══ Excerpted records ══

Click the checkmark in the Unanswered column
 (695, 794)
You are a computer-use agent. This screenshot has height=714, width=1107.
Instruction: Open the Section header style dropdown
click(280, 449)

═══

Aim of the exercise: Transcribe every record above exactly as it appears.

Solution to this exercise:
Click the checkmark in the Unanswered column
 (695, 794)
You are a computer-use agent. This screenshot has height=714, width=1107.
Instruction: Open the Section header style dropdown
click(280, 449)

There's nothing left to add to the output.